“The ducks and geese and cranes were all through here—breeding grounds all along. That was molting time and they caught them in their hands. They killed beaver with the setting poles, and one day the men killed several otter with their tomahawks, though I doubt if they could eat otter. You see, as Clark’s notes say, the beaver were here in thousands. I suppose when so big a party went splashing up the creek the beaver and otter would get scared and swim out to the main stream, and there some one would hit them over the head as they swam by.”

“One thing,” said Jesse, “I don’t think they flogged any of the men any more. I don’t remember any since they left the Mandans.”

“Maybe they didn’t need it, and maybe their leaders had learned more. Ever since Lewis picked the right river at the Marias forks, I reckon the men relied on him more. Then, he’d be poking around shooting at the sun and stars with his astronomy machines, and that sort of made them respect him. Clark was a good sport. Lewis, I reckon, was harder to get along with. But they both must have been pretty white with the men. They tell of the hardships of the men, and how game and patient they are—not a whimper about quitting.”

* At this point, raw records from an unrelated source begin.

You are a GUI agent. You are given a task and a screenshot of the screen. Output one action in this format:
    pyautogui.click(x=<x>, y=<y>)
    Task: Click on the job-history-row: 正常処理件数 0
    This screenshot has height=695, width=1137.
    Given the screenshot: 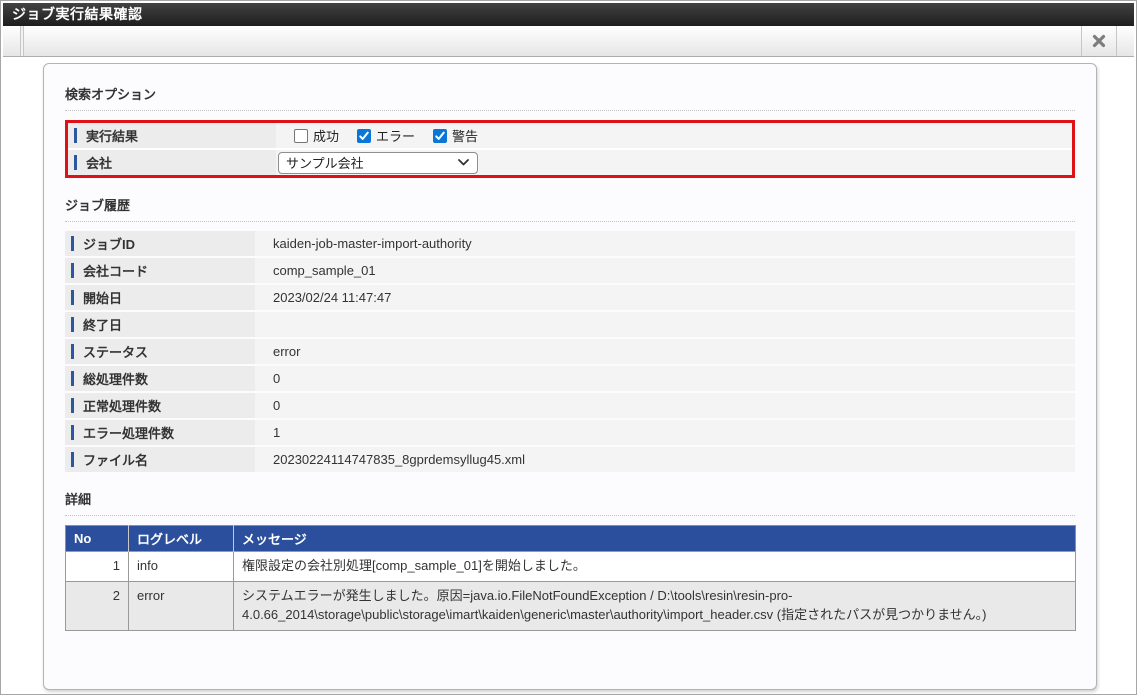 What is the action you would take?
    pyautogui.click(x=570, y=406)
    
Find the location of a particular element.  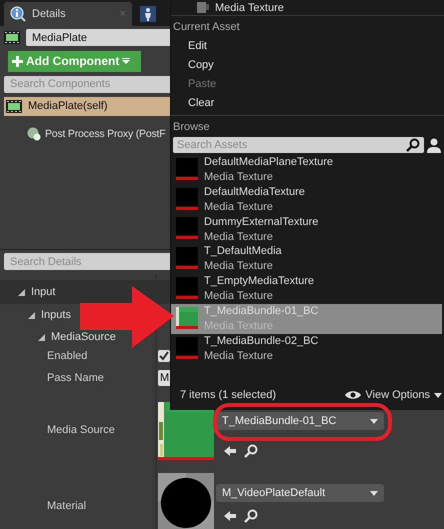

asset-item: DefaultMediaPlaneTexture Media Texture is located at coordinates (306, 170).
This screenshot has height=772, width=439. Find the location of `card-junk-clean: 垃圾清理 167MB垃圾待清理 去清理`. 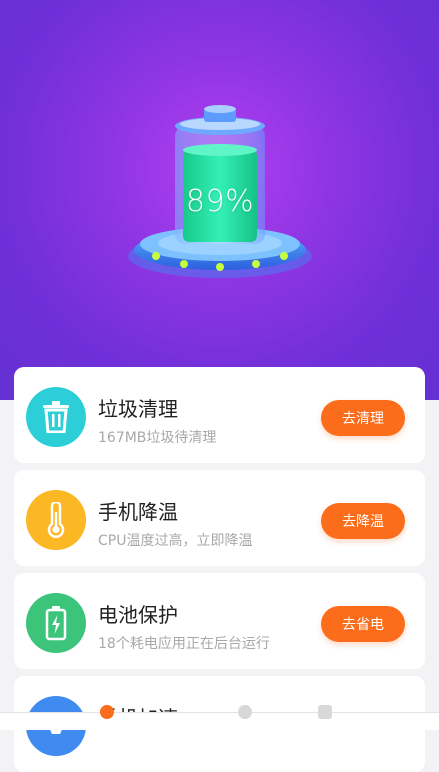

card-junk-clean: 垃圾清理 167MB垃圾待清理 去清理 is located at coordinates (220, 415).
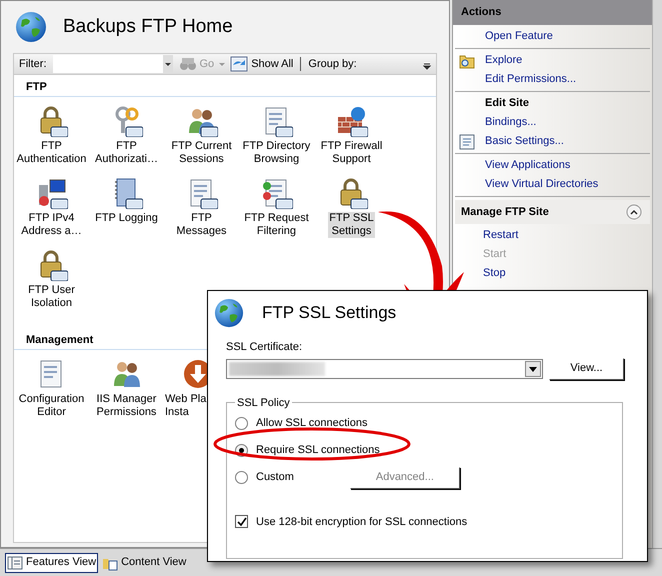 The image size is (662, 576). Describe the element at coordinates (352, 208) in the screenshot. I see `feature-item: FTP SSL Settings` at that location.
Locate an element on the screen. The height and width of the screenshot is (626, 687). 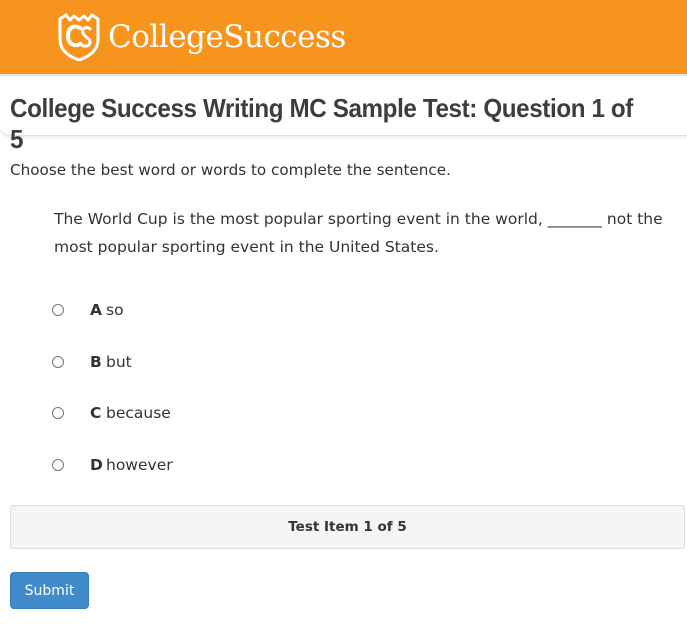
answer-option-a: A so is located at coordinates (88, 310).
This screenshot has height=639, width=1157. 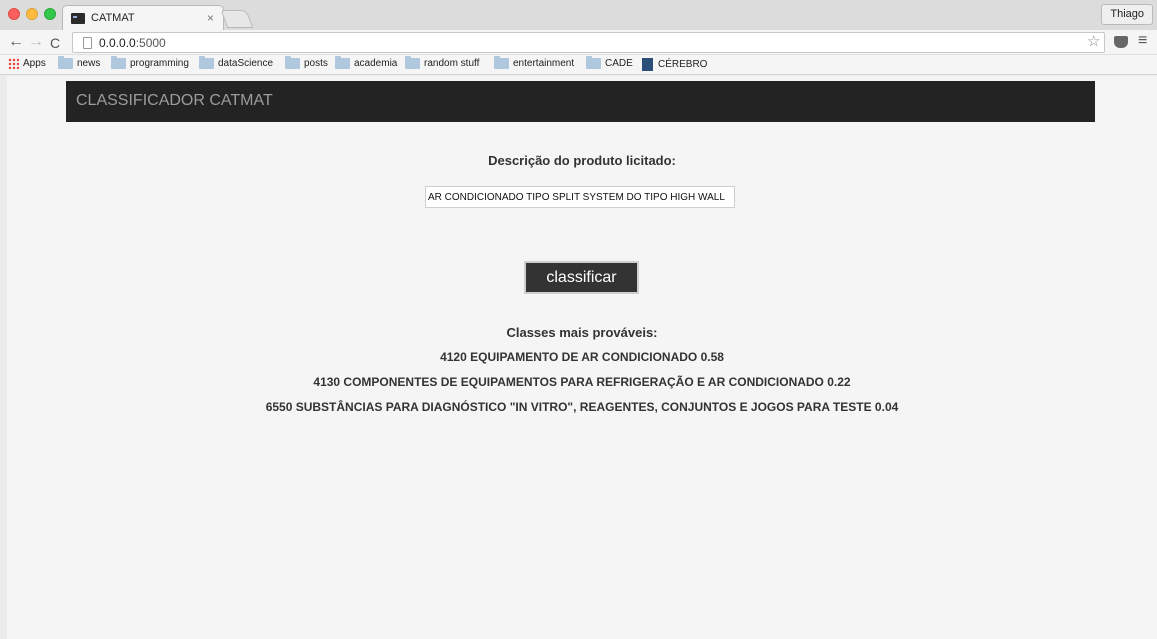 What do you see at coordinates (316, 64) in the screenshot?
I see `bookmark-label: posts` at bounding box center [316, 64].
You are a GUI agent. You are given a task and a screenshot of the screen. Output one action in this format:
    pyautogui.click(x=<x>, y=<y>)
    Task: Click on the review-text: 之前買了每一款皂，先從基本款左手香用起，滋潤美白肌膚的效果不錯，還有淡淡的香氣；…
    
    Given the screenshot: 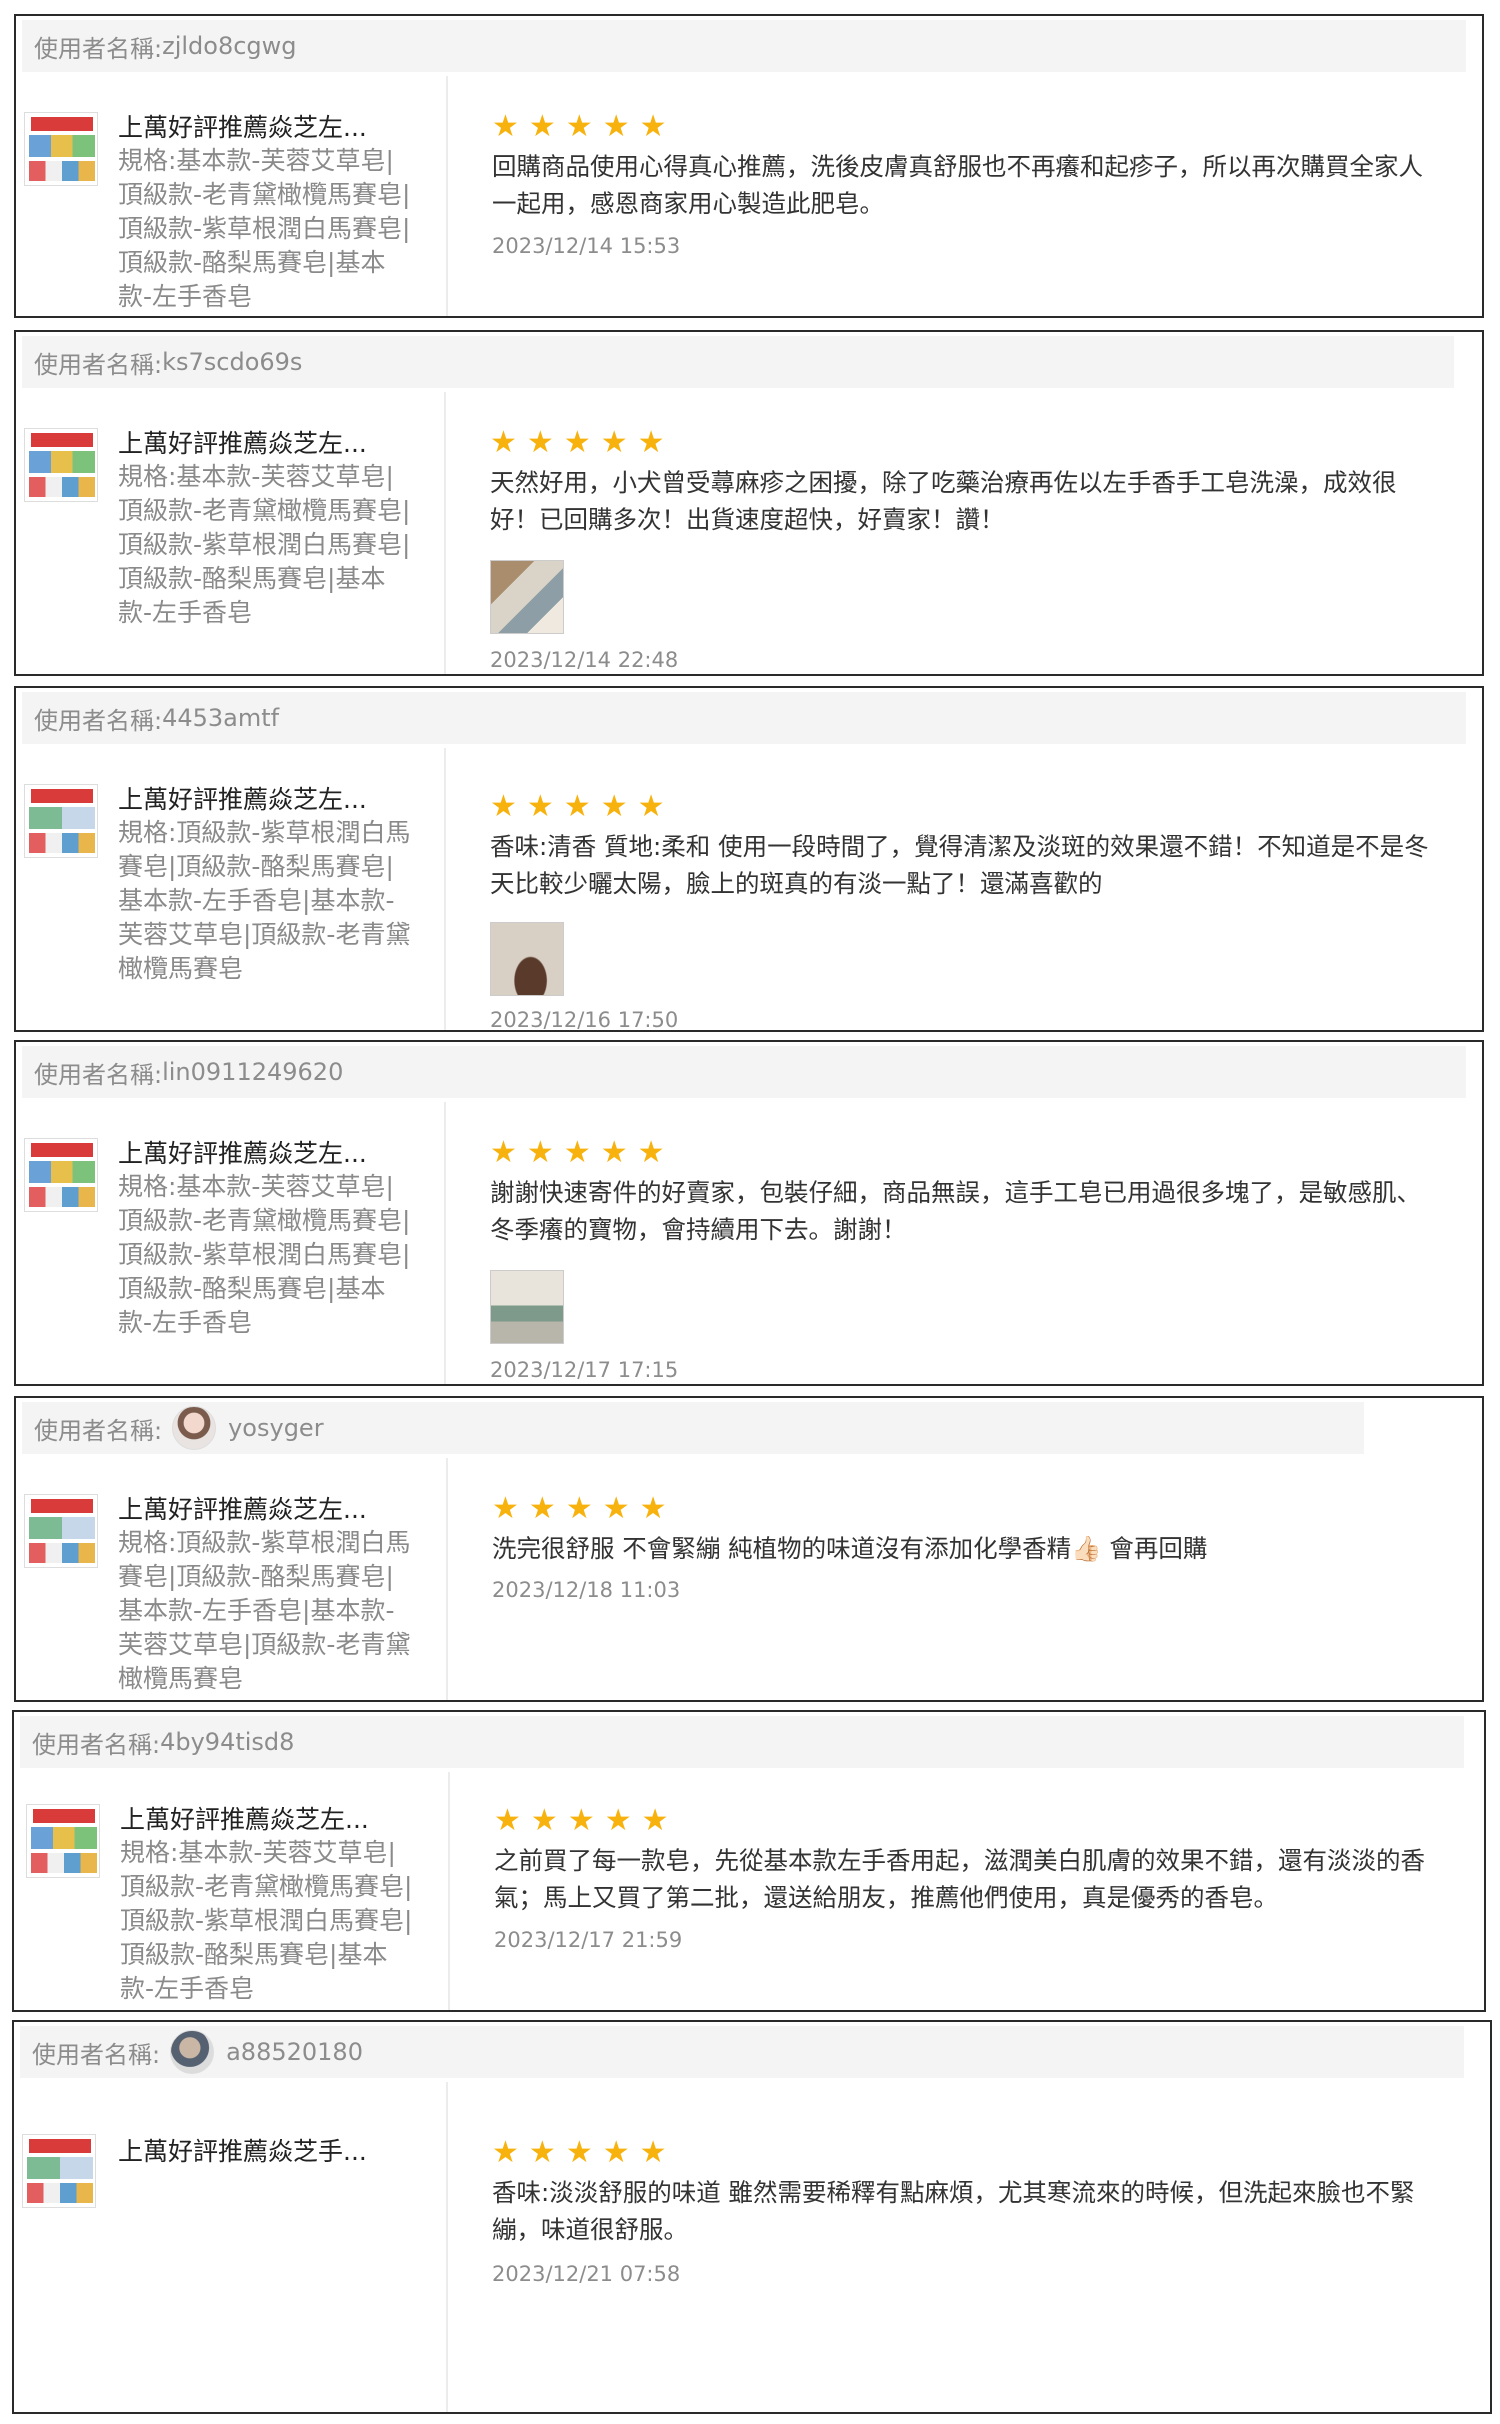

“I know,” said Jesse, hauling out his worn copy of the Journal from his bed roll and turning the leaves; “they speak of the way the men felt:

“‘We Set out early (Wind N.E.) proceeded on passed Several large Islands and three Small ones, the river much more Sholey than below which obliges us to haul the Canoes over those Sholes which Suckceed each other at Short intervales emencely laborious; men much fatigued and weakened by being continually in the water drawing the Canoes over the Sholes, encamped on the Lard Side men complain verry much of the emence labour they are obliged to undergo & wish much to leave the river. I passify them, the weather Cool, and nothing to eate but venison, the hunters killed three Deer to day.’

“Anxious times about now, eh? But still, I don’t think the leaders ever once lost their nerve. Here’s what Lewis wrote about it:

“‘We begin to feel considerable anxiety with rispect to the Snake Indians. if we do not find them or some other nation who have horses I fear the successful issue of our voyage will be very doubtfull or at all events much more difficult in it’s accomplishment. we are now several hundred miles within the bosom of this wild and mountanous country, where game may rationally be expected shortly to become scarce and subsistence precarious without any information with rispect to the country not knowing how far these mountains continue, or wher to direct our course to pass them to advantage or intersept a navigable branch of the Columbia, or even were we on such an one the probability is that we should not find any timber within these mountains large enough for canoes if we judge from the portion of them through which we have passed. however I still hope for the best, and intend taking a tramp myself in a few days to find these yellow gentlemen if possible. my two principal consolations are that from our present position it is impossible that the S.W. fork can head with the waters of any other river but the Columbia, and that if any Indians can subsist in the form of a nation in these mountains with the means they have of acquiring food we can also subsist.’”

“No wonder the men wanted horses now—they knew the river’s end was near. And yet they were four hundred miles, right here, from the head of the Missouri!” Billy had his Journal pretty well in mind, so he went on frying bacon.

“Why, what you talking about, Billy? They made the Forks by July 27th, and by the end of August they were over the Divide, headed for the Columbia!”